Australia, Germany, Japan at high environmental risk due to reliance on coal — report

Australia, China, Germany at high environmental risk due to reliance on coal — report

Coal mine in Australia’s Hunter Valley, by Max Phillips (Jeremy Buckingham MLC) | Flickr Commons.

Water stress, air pollution concerns, new policies, carbon capture and storage challenges, as well as competition from renewables and gas, are some of the main issues coal companies need to address immediately, a new study suggests.

Published Thursday by the University of Oxford’s Smith School of Enterprise, the report details the level of exposure to environment-related risks of the world’s main coal companies.

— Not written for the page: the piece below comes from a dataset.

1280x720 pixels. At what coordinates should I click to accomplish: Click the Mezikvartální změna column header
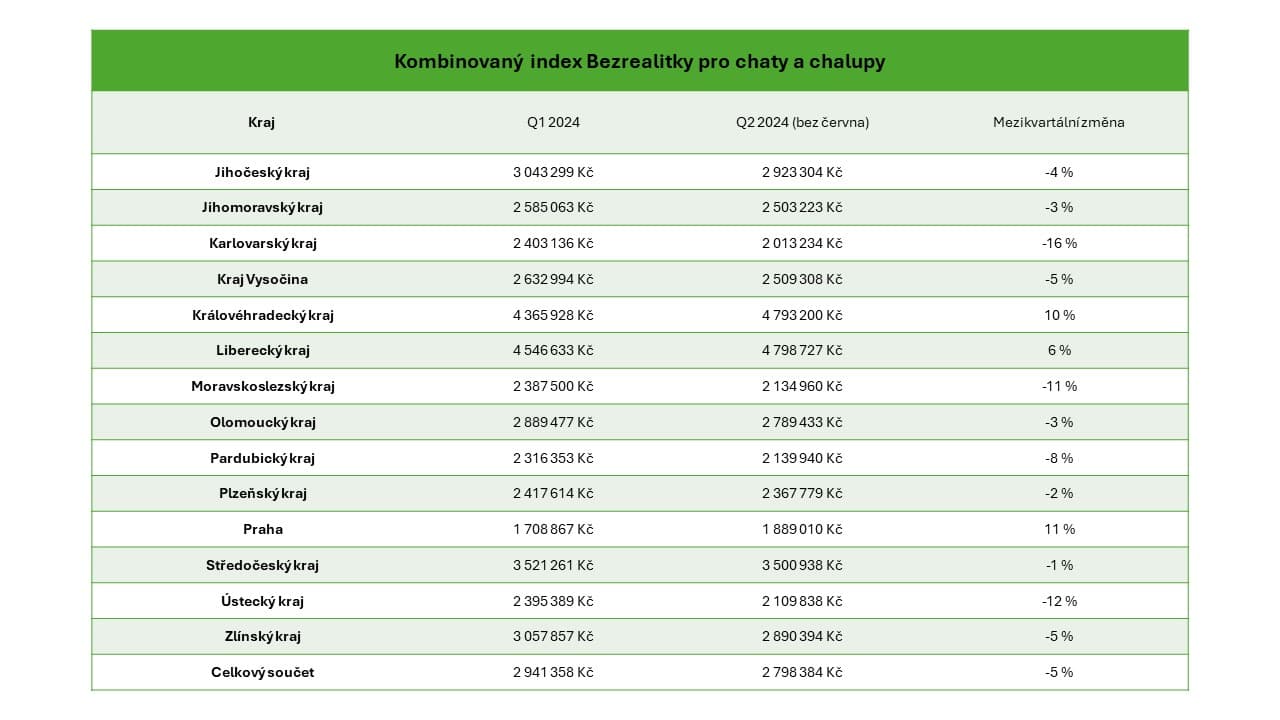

Ben Caldecott, director of the Stranded Assets Programme at the University of Oxford’s Smith School of Enterprise and lead author, says the coal industry is exposed to uncertainty over future demand for thermal coal for power stations from countries such as China and India, which are increasingly relying on domestic production and other forms of energy.

The global coal industry is exposed to increasing uncertainty over future demand for thermal coal for power stations from countries such as China and India, says the University of Oxford’s Smith School of Enterprise.

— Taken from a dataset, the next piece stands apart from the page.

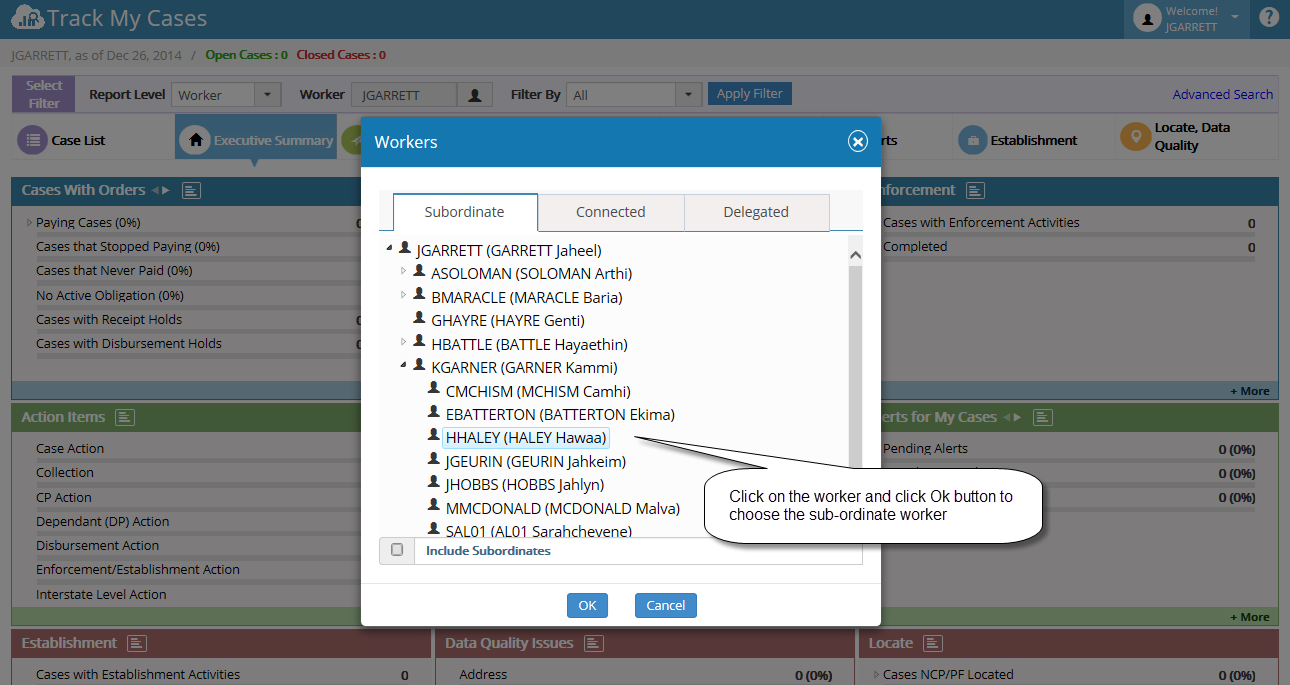Click the Executive Summary home icon
1290x685 pixels.
195,140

The document outlines a comprehensive risk assessment of the main 100 coal-fired utilities, the top 20 thermal coal miners, and the 30 most important coal-to-liquids companies.

The study also identifies the countries more likely to be affected by environmental problems due to their reliance on coal, or by what the experts call the “utility death spiral.”

That phenomenon, explains the report, occurs as solar and wind energy take market share from the centralized electricity grid and fossil fuel coal generators, forcing them to raise distribution charges or close generating capacity.

Australia, Germany and Japan lead the list of major global economies that are at significant risk of a “utility death spiral” due to their current reliance on coal, according to the study:

Australia, China, Germany at high environmental risk due to reliance on coal — report

Taken from “Stranded Assets and Thermal Coal – An analysis of environment-related risk exposure,” January 2016.

The report was funded by Norges Bank Investment Management, which manages Norway’s $1.15 trillion sovereign wealth fund and is reducing its coal exposure along with Allianz, the large German insurance company.

The coal industry had been battered in recent years by competition from cheap gas, declining demand from China and clean-air regulations that have raised costs for burning the fuel.

Concerns about carbon emissions from power stations coupled with a deep global glut in thermal coal production has pushed its spot price to long term lows at around $50 a tonne, resulting in a lengthening line of mine closures and production cuts, particularly in North America and Indonesia.